High availability also implies that you can perform maintenance tasks or updates without downtime. PostgreSQL ensures that through logical replication, you can maintain a robust setup that aligns with your high availability goals.
Explore further about PostgreSQL and high availability at Chapter 27. High Availability, Load Balancing, and Replication – PostgreSQL.
Frequently Asked Questions
In this section, you’ll find targeted answers to common queries about setting up and managing logical replication in PostgreSQL. These insights are tailored to help you navigate the intricacies of logical replication.
What are the steps to set up logical replication in PostgreSQL?
To set up logical replication, you must first create a publisher on the source database that defines which tables to publish. Next, create a subscription on the target database that subscribes to one or more of the publications from the publisher database. This establishes the replication pipeline from source to target.
What limitations should be considered when implementing logical replication in Postgres?
When implementing logical replication in PostgreSQL, you should consider that it doesn’t replicate certain database objects like sequences. Additionally, there’s an overhead to maintain the replication logs, and in high data volumes, this can impact overall performance.

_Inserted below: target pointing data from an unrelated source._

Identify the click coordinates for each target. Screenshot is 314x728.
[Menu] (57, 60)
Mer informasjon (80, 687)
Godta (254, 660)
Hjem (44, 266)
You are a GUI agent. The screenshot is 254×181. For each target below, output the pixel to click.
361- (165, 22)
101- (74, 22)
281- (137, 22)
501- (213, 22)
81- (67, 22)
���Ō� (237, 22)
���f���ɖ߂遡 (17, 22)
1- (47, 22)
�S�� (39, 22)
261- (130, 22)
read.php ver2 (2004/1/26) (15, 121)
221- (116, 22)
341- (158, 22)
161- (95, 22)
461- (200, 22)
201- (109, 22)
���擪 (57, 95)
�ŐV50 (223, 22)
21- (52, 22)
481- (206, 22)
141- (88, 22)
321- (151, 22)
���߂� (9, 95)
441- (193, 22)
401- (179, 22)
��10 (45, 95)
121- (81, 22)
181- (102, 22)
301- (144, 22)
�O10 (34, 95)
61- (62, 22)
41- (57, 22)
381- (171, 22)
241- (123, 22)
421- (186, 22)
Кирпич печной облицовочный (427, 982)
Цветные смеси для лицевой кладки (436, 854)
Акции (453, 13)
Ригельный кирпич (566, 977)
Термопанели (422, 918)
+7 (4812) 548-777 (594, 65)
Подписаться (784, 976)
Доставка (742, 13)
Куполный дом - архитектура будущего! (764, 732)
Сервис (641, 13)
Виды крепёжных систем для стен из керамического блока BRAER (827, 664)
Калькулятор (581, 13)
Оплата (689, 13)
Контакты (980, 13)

Is it possible to use logical replication within the same PostgreSQL server?
Yes, it is possible to use logical replication within the same PostgreSQL server. This can be useful for scenarios such as database consolidation, upgrading systems, or testing where you replicate data between different databases on the same server instance.
How can logical replication be enabled in a PostgreSQL environment?
You can enable logical replication in a PostgreSQL environment by setting the ‘wal_level’ configuration parameter to ‘logical’. Create a replication slot for the publisher and then configure publications and subscriptions to control the data flow.
Can logical replication in PostgreSQL be configured for all tables simultaneously?
Logical replication can indeed be configured for all tables within a database by setting up a publication for the entire database. However, for more granular control, you may choose to publish selected tables instead.
What differences exist between logical and physical replication in PostgreSQL?
Logical replication and physical replication are distinct in their methods. Logical replication operates at a higher level by replicating specific table changes and can replicate between different PostgreSQL versions. Physical replication, on the other hand, works at the file system level by copying exact block addresses and byte-by-byte changes; it typically requires identical database versions for the primary and standby servers.